As a heart surgeon, I think I have a unique perspective on coronary artery disease as I have seen and felt literally thousands of heart arteries. The difference between a heart surgeon (cardiothoracic surgeon) and a cardiologist is often confusing to many people. Basically, a cardiac surgeon opens up the chest and feels the coronary arteries in order to do a coronary artery bypass procedure (CABG) and a cardiologist relies on imaging to do angioplasty and stenting .
I also think it is important to say one thing about coronary artery atherosclerotic disease. Contrary to popular belief, when narrowing of the artery occurs, it occurs from inside the artery wall and pushes the inner layer called the intima inwards narrowing the artery. In other words, the cholesterol plaques do not start in the surface of the artery where the blood flows which is called the lumen. Early plaques, which are most prone to rupture, contain little or no calcium. As the plaque matures, it may acquire calcium. Think of it in the context of how bone develops. A young child has soft bones that are more pliable and less prone to fractures as compared to adult bones that are most rigid, calcified and more prone to breaking. The cholesterol must be driven into the artery walls in what are called lipoproteins. That is why I measure LDL-P, which are the cars which “traffic” the cholesterol into the artery wall. The best way to slow the progression of the plaque development is to dramatically lower one’s LDL-P.

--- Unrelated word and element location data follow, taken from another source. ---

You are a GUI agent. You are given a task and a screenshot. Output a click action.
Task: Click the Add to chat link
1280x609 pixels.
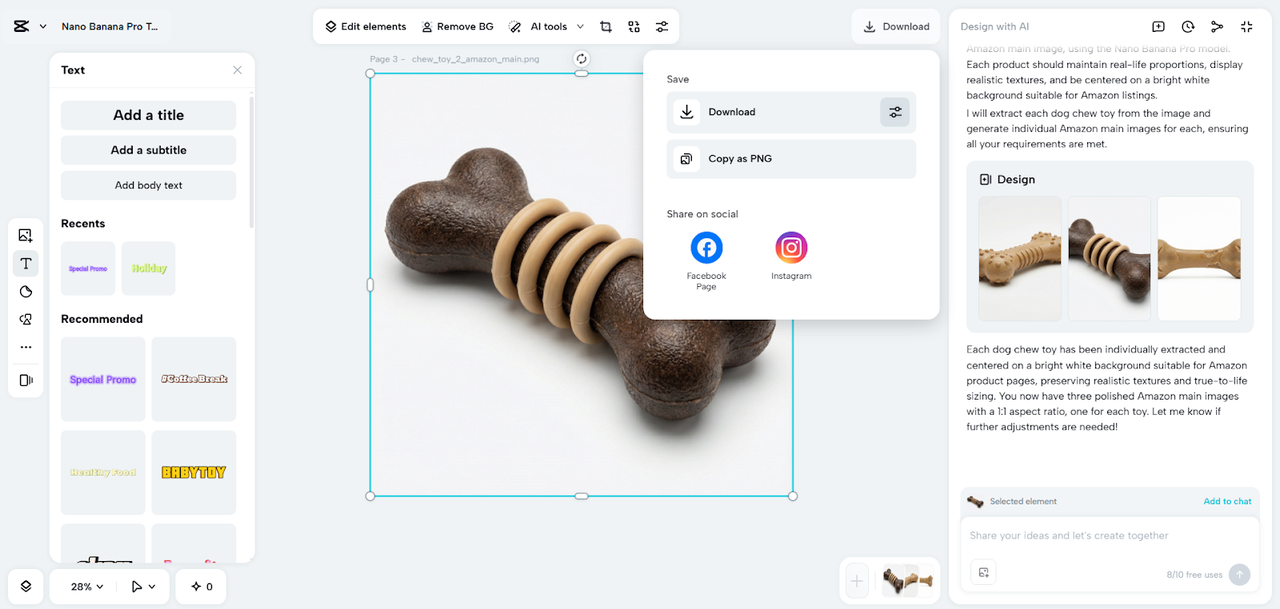[x=1227, y=501]
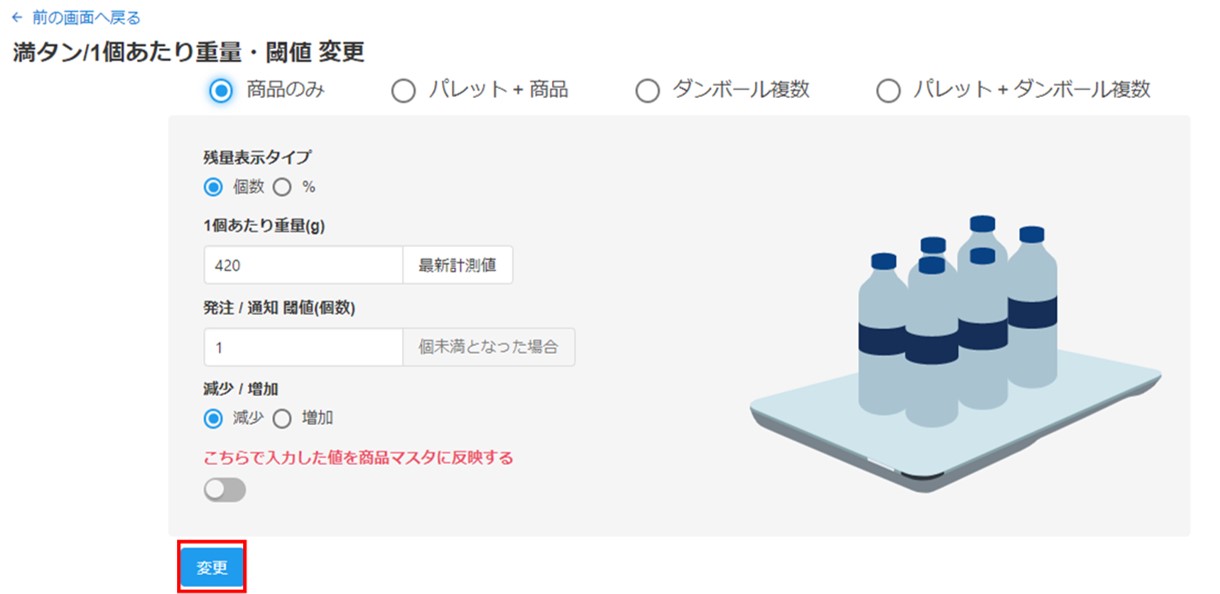The image size is (1220, 594).
Task: Click the blue 変更 button
Action: pyautogui.click(x=212, y=567)
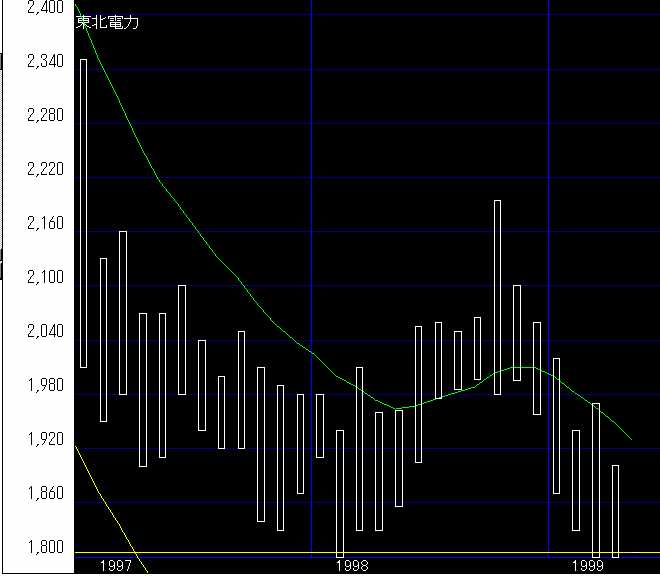Select the 2,100 price axis label
The width and height of the screenshot is (660, 576).
[x=44, y=278]
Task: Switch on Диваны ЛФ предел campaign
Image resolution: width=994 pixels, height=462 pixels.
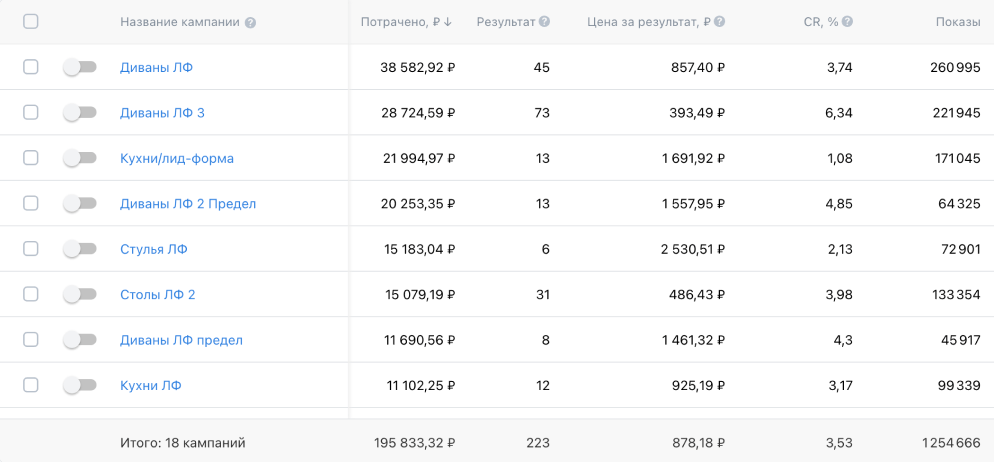Action: click(80, 340)
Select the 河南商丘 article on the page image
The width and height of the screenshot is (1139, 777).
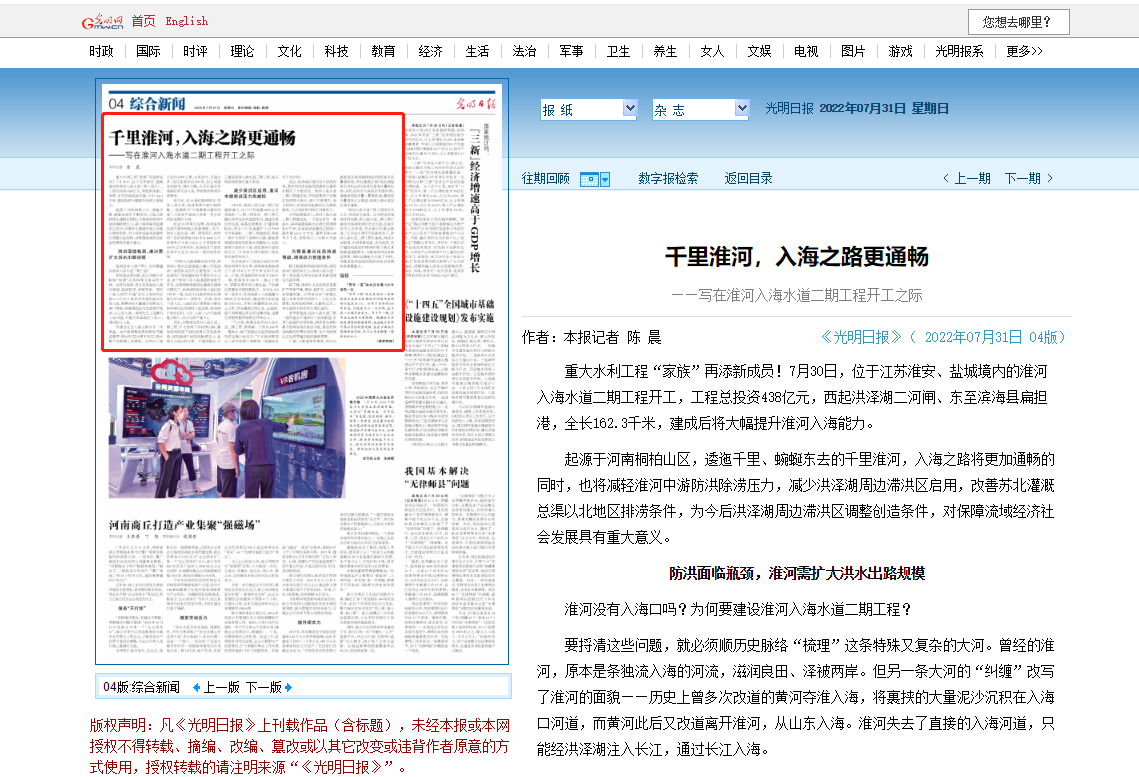(x=184, y=525)
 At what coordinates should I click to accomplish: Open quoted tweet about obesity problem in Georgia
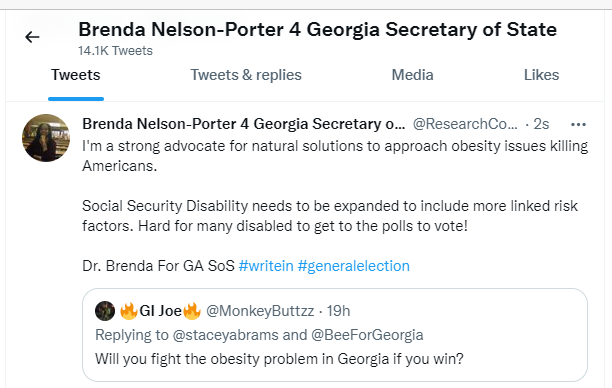tap(335, 335)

Now with these facts out of the way, we can talk about using CT scan to assess the amount of calcium in the atherosclerotic plaques in the artery. This is called Coronary Artery Calcium Scoring (CAC). This is NOT a way to identify blockages in the artery. It is only a way to assess if there is coronary atherosclerosis. Like I said earlier, many plaques have little or no calcium which then would be interpreted as normal. In 2007, the American College of Cardiology and American Heart Association published a “Clinical Consensus Document on Coronary Artery Calcium Scoring Using Computerized Tomography”. This paper was extremely thorough and gave final recommendations when this modality should be used.

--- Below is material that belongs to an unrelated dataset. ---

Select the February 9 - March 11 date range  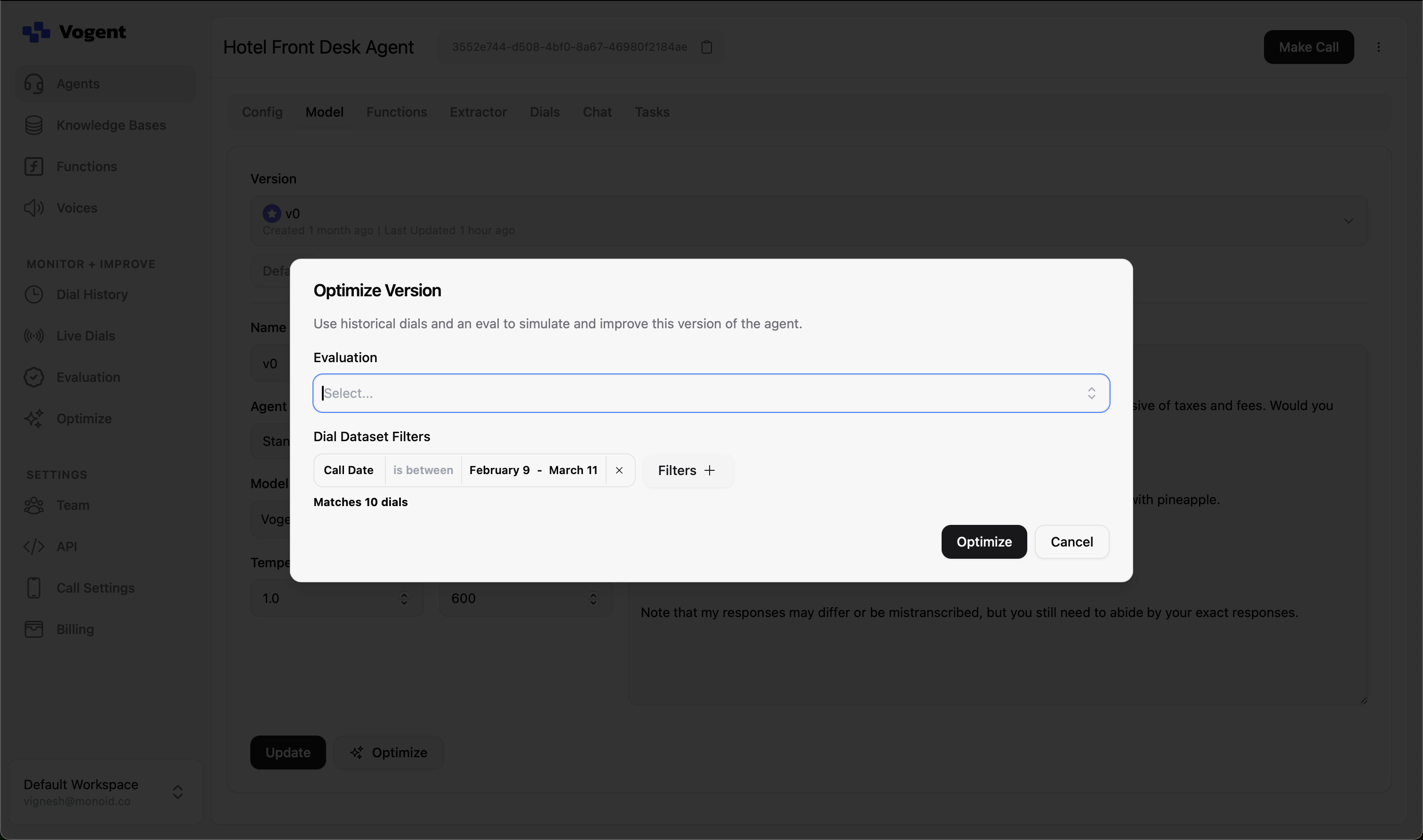pos(533,470)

When patients are evaluated as to risk of future cardiovascular events, they are stratified into low risk, moderate risk, and high risk. Low risk being a 0-10% chance over a 10 year period, moderate risk 10-20% and high risk being 20% or greater. According to the expert committee, the only group may be considered for CAC scoring is the intermediate risk group. I will include the exact quote:
“The Committee judged that it may be reasonable to consider use of CAC measurement in such patients based on available evidence that demonstrates incremental risk prediction information in this selected (intermediate risk) patient group. This conclusion is based on the possibility that such patient might be reclassiﬁed to a higher risk status based onhigh CAC score, and subsequent patient management may be modiﬁed”. In addition, “CAC data are strongest for Caucasian, non-Hispanicmen. The Committee recommends caution in extrapolating CAC data derived from studies in white mento women and to ethnic minorities”.

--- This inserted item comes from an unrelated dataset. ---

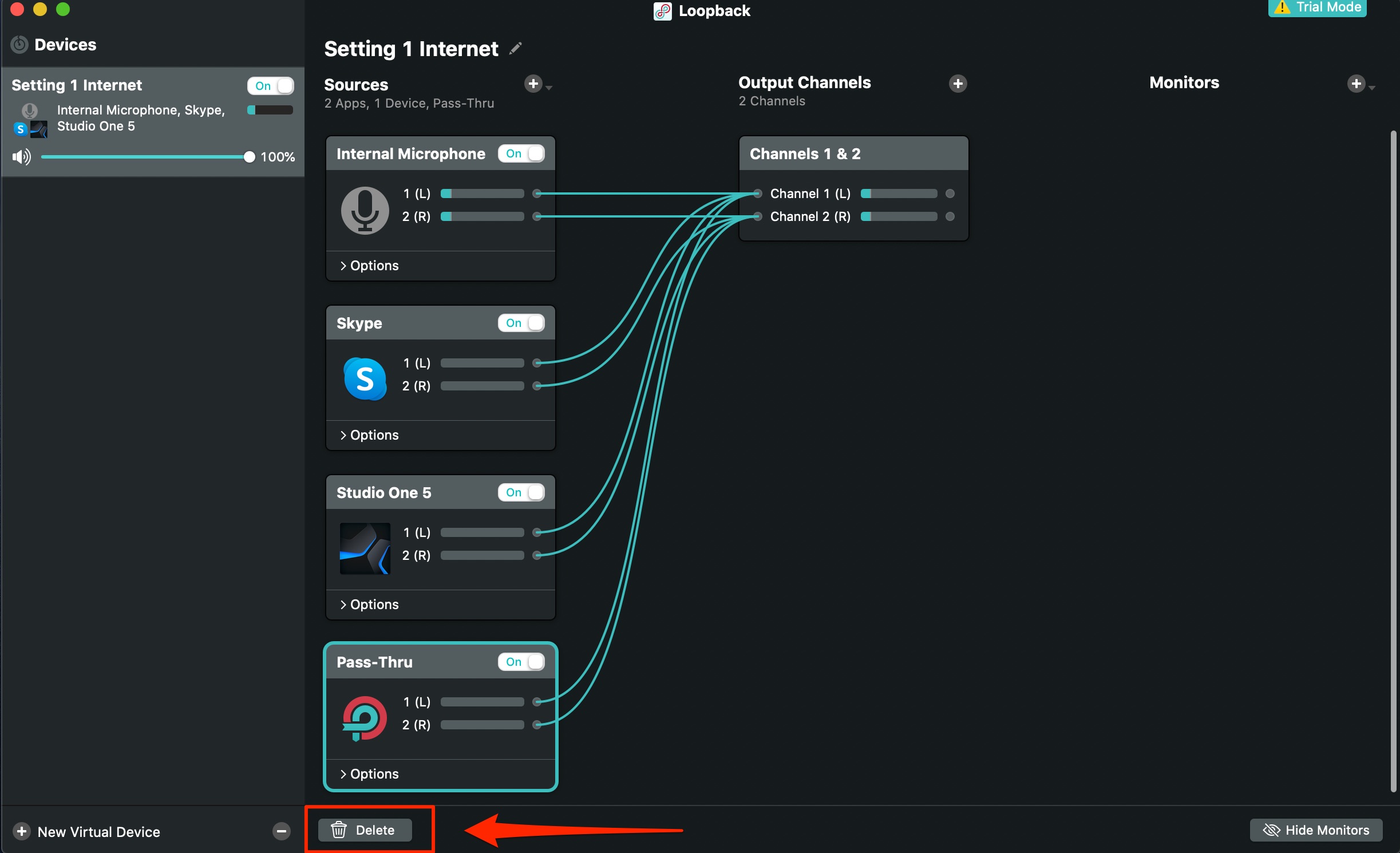The width and height of the screenshot is (1400, 853).
Task: Add a monitor with the Monitors plus icon
Action: tap(1356, 84)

To summarize, measurement of CAC for cardiovascular risk assessment in selected asymptomatic adults ≥40 years of age at intermediate risk can be considered as a one time test if the presence of calcium would modify the current treatment for elevated cholesterol.
Since that time, thousands of scans have been performed. The majority of the scans have been done for no clear reason and have not followed current guidelines, which have not really changed since 2007.